Monday, February 13, 2006

What's In A Name, II

Lincoln recently announced that they are dropping the easy-to-pronounce and heritage-rich "Zephyr" name in favor of "MKZ."
The advantages of Lincoln avoiding alphanumeric names has been previously discussed, but this case is a mistake for additional reasons. Cadillac has shown us that replacing the name of an existing model with a series of letters can work if done properly, but Cadillac made the change to models that were years into their production. The resulting letter combinations were easy for prospective customers to relate to the old names. Lincoln released a bold, new car as the fresh face of Lincoln, and has drastically changed its name just over a year later.
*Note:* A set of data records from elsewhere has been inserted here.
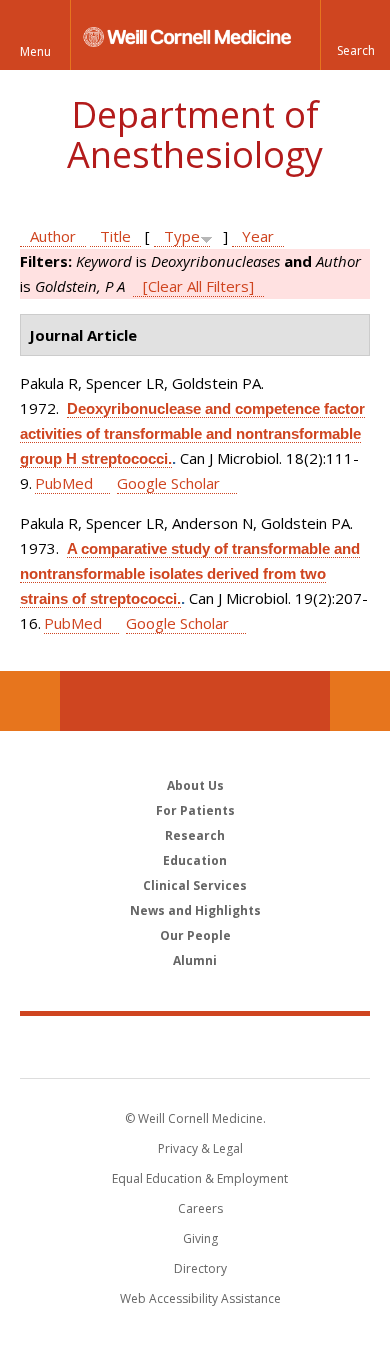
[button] (355, 35)
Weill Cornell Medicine (195, 1046)
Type (182, 236)
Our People (195, 935)
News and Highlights (195, 910)
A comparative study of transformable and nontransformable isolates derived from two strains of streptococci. (190, 573)
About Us (195, 785)
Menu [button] (35, 51)
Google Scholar (168, 483)
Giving (200, 1238)
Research (195, 835)
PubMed (64, 483)
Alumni (195, 960)
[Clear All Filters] (198, 286)
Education (195, 860)
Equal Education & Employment (200, 1178)
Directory (200, 1268)
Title (115, 236)
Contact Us (360, 701)
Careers (200, 1208)
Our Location (30, 701)
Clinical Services (195, 885)
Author (53, 236)
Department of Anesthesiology (195, 134)
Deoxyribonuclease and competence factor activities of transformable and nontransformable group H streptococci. (192, 433)
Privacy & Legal (200, 1148)
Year (258, 236)
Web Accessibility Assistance (200, 1298)
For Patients (195, 810)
This will undoubtedly cause customer confusion which Lincoln may not be able to afford, furthered by the fact that the MKZ moniker brings the names of all three new Lincolns within one letter of each other.
If there is good news regarding the MKZ, it is that for 2007 it gets a new 3.5 liter V6, an AWD option, and other upgrades. Still, none of that will matter much if customers can't keep the names straight.
Lincoln MKZ

I'm glad someone agrees with me; Like Cassio Cortes of Racer magazine, for example. He brings up the good point that not only are there loads of alphanumeric cars already out there, but MKX, MKZ, and MKS are all very similar to a few competitors. At least enough that Honda is suing Ford because MKX is a little too similar to Acura's MDX for their liking.
This whole Lincoln naming fiasco has earned top What Were You Thinking marks in my book.